Monday 7 March 2011

It's Important to be Some Body

To be human is to be embodied, to be a physical, biological creature. Christians view all of physical existence, from the grandeur of the cosmos to the particularity of the human body, as the good creation of a benevolent God. Physical existence is not divine, but it is good by creational intent, and human existence as embodied is an aspect of this good physicality. The goodness of embodiment is also supported by and grounded in two additional key theological themes of traditional Christianity, the doctrines of the incarnation and of the resurrection of the body. Clearly, bodily existence must not be intrinsically evil or incompatible with the perfect good if God can become fully human. Clearly, the teaching that the final state of redeemed humanity will be as persons of resurrected and perfected bodies, and that we will, in that state, enjoy God forever, must deepen our appreciation of embodiment.

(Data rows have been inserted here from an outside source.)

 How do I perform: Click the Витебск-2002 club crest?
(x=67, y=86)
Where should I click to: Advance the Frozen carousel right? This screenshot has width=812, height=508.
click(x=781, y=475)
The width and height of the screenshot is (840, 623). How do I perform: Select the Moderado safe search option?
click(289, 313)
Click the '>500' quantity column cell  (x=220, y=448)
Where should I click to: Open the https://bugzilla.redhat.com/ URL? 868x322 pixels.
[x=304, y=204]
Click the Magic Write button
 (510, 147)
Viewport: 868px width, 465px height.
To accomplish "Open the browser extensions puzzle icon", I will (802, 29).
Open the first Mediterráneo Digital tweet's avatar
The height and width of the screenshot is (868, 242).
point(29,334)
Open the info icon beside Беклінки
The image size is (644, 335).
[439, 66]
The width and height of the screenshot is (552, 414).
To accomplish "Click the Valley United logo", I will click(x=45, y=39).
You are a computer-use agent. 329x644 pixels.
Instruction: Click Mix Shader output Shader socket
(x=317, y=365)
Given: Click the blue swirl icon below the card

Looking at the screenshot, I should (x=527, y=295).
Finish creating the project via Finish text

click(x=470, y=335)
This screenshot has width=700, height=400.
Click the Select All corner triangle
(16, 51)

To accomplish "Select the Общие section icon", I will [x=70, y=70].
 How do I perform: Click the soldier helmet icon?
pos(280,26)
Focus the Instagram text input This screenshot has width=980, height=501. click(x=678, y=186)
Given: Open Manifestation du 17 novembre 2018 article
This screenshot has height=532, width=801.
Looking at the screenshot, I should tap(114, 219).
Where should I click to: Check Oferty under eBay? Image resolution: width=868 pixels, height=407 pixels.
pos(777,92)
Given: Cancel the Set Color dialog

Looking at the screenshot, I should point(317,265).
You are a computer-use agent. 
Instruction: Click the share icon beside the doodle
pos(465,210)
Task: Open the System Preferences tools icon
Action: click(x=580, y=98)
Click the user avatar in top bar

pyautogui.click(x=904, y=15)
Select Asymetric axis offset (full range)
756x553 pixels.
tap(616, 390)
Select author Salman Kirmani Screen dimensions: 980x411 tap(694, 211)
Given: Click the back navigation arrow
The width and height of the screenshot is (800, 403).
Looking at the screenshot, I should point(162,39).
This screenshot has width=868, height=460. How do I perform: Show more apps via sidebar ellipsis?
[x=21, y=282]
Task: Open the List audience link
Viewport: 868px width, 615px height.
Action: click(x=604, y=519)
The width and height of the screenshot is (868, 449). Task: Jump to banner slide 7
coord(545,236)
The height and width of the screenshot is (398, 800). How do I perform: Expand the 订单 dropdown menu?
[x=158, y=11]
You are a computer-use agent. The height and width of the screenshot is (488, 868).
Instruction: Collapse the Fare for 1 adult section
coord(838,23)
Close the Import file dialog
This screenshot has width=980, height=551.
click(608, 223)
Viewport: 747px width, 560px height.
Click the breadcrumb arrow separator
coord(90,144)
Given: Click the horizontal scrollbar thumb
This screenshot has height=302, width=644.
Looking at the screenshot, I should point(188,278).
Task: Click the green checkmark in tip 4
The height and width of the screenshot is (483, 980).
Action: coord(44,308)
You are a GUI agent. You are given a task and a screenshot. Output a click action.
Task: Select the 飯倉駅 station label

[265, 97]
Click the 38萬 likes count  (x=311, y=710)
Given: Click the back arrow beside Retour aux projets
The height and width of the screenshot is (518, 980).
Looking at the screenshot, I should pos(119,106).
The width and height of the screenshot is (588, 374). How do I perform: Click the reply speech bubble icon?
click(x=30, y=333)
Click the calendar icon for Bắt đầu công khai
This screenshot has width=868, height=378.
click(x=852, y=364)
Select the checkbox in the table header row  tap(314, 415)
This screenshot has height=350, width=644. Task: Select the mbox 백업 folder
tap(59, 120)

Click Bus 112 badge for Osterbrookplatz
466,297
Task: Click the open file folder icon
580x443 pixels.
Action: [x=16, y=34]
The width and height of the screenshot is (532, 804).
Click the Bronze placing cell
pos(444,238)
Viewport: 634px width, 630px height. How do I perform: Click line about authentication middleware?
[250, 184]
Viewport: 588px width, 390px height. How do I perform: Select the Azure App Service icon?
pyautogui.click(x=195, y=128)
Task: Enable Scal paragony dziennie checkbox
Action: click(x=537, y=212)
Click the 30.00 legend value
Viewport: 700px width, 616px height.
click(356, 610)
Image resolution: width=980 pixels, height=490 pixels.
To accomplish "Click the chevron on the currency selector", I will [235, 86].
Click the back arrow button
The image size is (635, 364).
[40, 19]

We are more than bodies - there is a trans-materialistic, spiritual or soulish, aspect of our persons - but we are bodies.
Stanton L. Jones and Mark A. Yarhouse, "Anthropology, Sexuality and Sexual Ethics", in Lints, Horton & Talbot (eds.), Personal Identity in Theological Perspective, page 121.

All we've ever wanted
Is to look good naked,
hope that someone can take it.
God, save me rejection
From my reflection;
I want perfection.
Robbie Williams

Luke 24:39:
"Look at my hands and my feet. It is I myself! Touch me and see; a ghost does not have flesh and bones, as you see I have."

Philippians 3:20-21:
20 But our citizenship is in heaven. And we eagerly await a Saviour from there, the Lord Jesus Christ, 21 who, by the power that enables him to bring everything under his control, will transform our lowly bodies so that they will be like his glorious body.

1 John 3:2:
Dear friends, now we are children of God, and what we will be has not yet been made known. But we know that when he appears, we shall be like him, for we shall see him as he is.